Резкий и внезапный ответ православных на время положил конец той эйфории, которая царила вокруг подготовки и провозглашения папской энциклики. Грандиозные планы были разработаны самым компетентным советником по русскому вопросу, неким Владимиром Терлецким23, вступившим в орден базилиан и организовавшим в 1846 году Восточное Общество. Но, вернувшись в Рим после долгого путешествия по Ближнему Востоку, Терлецкий обнаружил, что атмосфера изменилась. Эйфория спала, так как Конгрегация пропаганды была возмущена позицией патриархов Востока, отклонивших сделанное им «отеческое» предложение союза. Во время личной аудиенции папа недвусмысленно сказал Терлецкому: «Отправляйтесь в Галицию, где вы еще можете быть полезны Церкви»24. Потеряв поддержку в Риме, Терлецкий нашел ее у монсеньора Сибура в Париже, где смог возродить свое «Восточное Общество». Его председателем стал принц Кадор, французский сенатор.

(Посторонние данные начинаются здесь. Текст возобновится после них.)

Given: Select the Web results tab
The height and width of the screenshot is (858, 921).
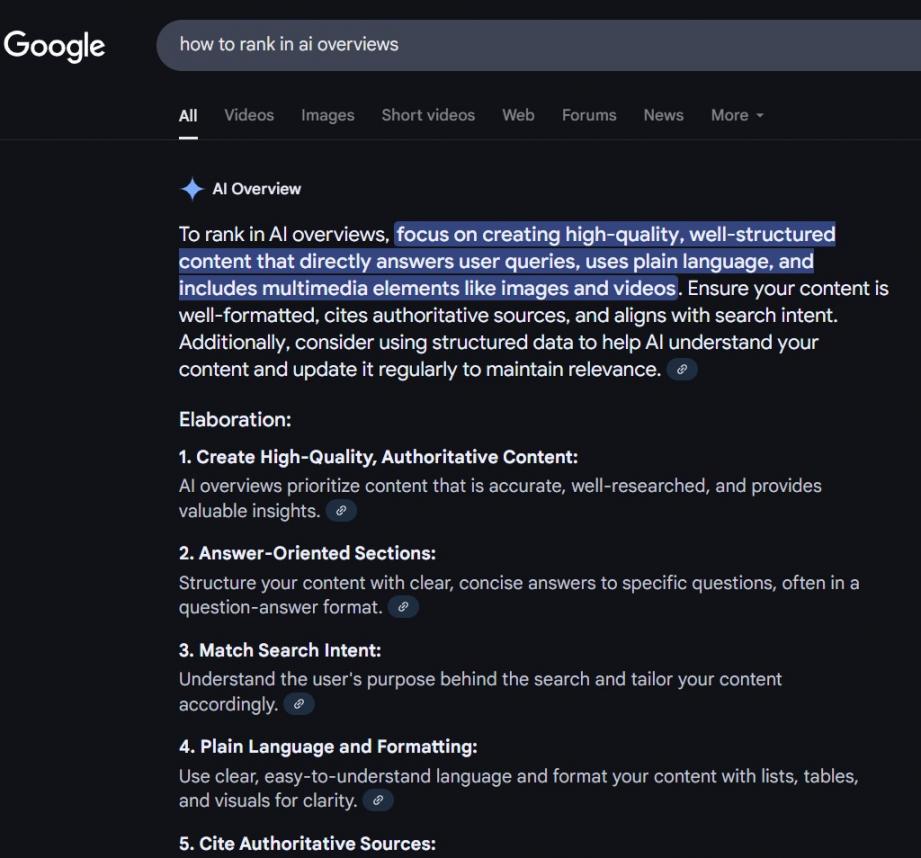Looking at the screenshot, I should click(518, 115).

В Париже был открыт католический славянский институт, предполагавший готовить миссионеров, и, хотя это предприятие никогда особенно не процветало, оно пользовалось расположением французского высшего света, несмотря на безразличие к нему папского нунция в Париже. Предугадывая скорый провал своих планов, происшедший из-за многочисленных и разнообразных препятствий и трудностей, Терлецкий в 1855 году распустил Восточное Общество.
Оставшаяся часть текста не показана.